Recipient: TALBOT William Henry Fox
Author: COLE Mary Lucy, née Fox Strangways
Collection: British Library, London, Manuscripts - Fox Talbot Collection
Last updated: 9th March 2012

My dear Henry

I had not arrived at Cowes 20 minutes before your letter & so you see that I comply with your request of answering immediately - I said very true in my former letter that I was leaving Penrice <1> for Cowes but I did not mean to insinuate that we should touch at no other port & as the season was rainy & bad & Kit, <2> the only original object of my wishes to come here, being engaged in Wales We amused ourselves by the way I spent a week very pleasantly at Kilmington from which I made several horticultural expeditions & saw a great abundance of new things and Mr Selwyn's <3> collection is very good & most nicely attended to by himself. then we also paid Isabella a visit & Dr Fowler, & Sir Chrisr <4> went up to the Levée to kiss hands on his promotion & so you see by degrees we arrived here & have a bow or bay window that overlooks the Harbour & Sir C: is seated at it and swallowing the sea air by gallons. what would we have given for a few mouthfuls this last week when it was so oppressively hot that we could not move till it was almost dark. Six weeks Sir C: intends to stay here, but we do not intend to stay in one place - we are going in a few days to see a friend near Lymington for a few days & also to go round the Island for a few days. but none of my anticipations lead me to think of sailing in the Yachts Emma <5> & Sir Chrisr will enjoy that, but Mary & I shall remain at home. If Lily <6> comes I shall be delighted to see her but the accommodations are on so diminitive [sic] a scale here that a sailor must have been the architec[t]<7> I do not know what she will do without She goes to the hotel next door to us. Your party could then breakfast & dine with me us in the bay window - the only temptation I can offer. Tho' they tell me we are the wrong side of the water being at East instead of West Cowes - My Brother is not here but the sailors in the harbour say he is expected from Weymouth or Guernsey. I have not been here long enough to make any further enquiries - I saw a magnificent pyramid of Campanula lactiflora at the Nursury garden at Warminster which was beautiful & the whole garden a blase of beauty - We think of residing at Clifton <8> or Bath for some time - I am better in health tho' often suffering from bilious headachs [sic] - Sir C: has determined that I shall have acres or garden wherever we go.

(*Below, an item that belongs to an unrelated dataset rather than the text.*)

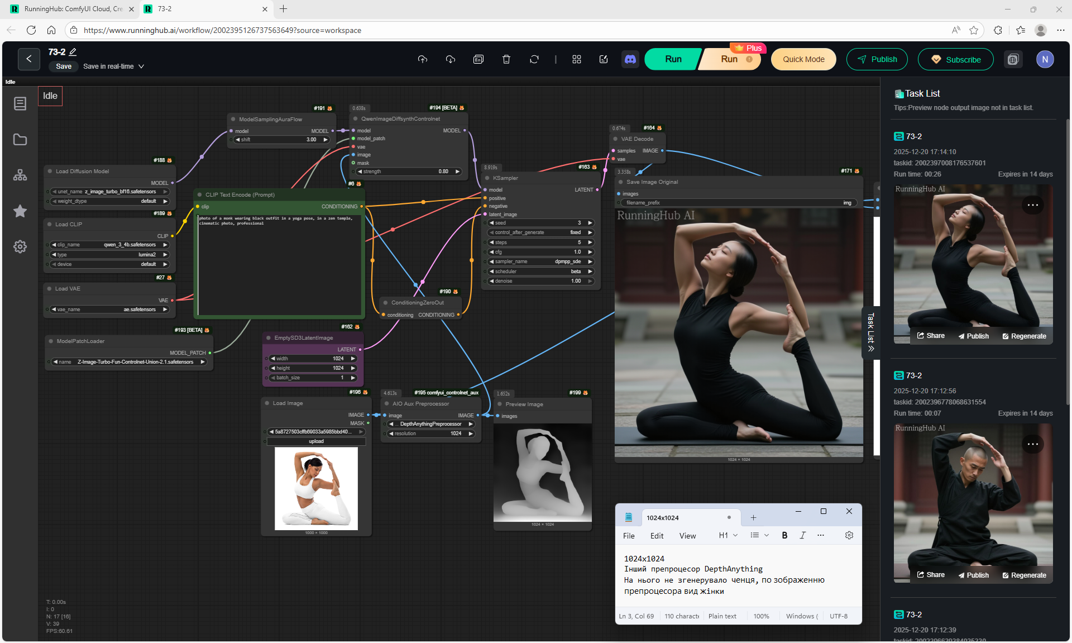This screenshot has height=643, width=1072.
Task: Open the H1 heading dropdown in Notepad
Action: tap(728, 535)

I have just found out the hotel this side the water is bankrupt

East Cowes
2d August

from your affe Aunt
Mary L. Cole

W. H. F. Talbot Esqr
Lacock Abbey
Chippenham
Wilts


Notes:

1. Penrice Castle and Penrice House, Gower, Glamorgan, 10 mi SW of Swansea: home of Christopher Rice Mansel Talbot.

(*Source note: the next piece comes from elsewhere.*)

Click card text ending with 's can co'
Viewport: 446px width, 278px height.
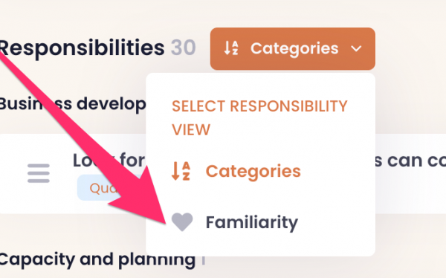click(x=410, y=161)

2. Christopher Rice Mansel Talbot (1803-1890), immensely wealthy landowner, mathematician & politician; WHFT's Welsh cousin.

3. Rev Townshend Selwyn (1783-1853), botanist, Vicar of Kilmington, Somerset, and Canon of Gloucester.

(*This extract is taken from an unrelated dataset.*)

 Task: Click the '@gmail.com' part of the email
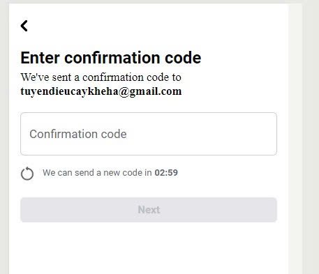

4. Richard Fowler (1765-1863), physician, and Sir Christopher Cole (1770-1836), Captain, MP & naval officer.

5. Emma Thomasina Llewelyn, née Talbot (1806-1881), photographer; WHFT's Welsh cousin.

6. Lady Elisabeth Theresa Feilding, née Fox Strangways, first m Talbot (1773-1846), WHFT's mother.

7. Text torn away under seal.

8. Clifton, Bristol, on the Avon Gorge.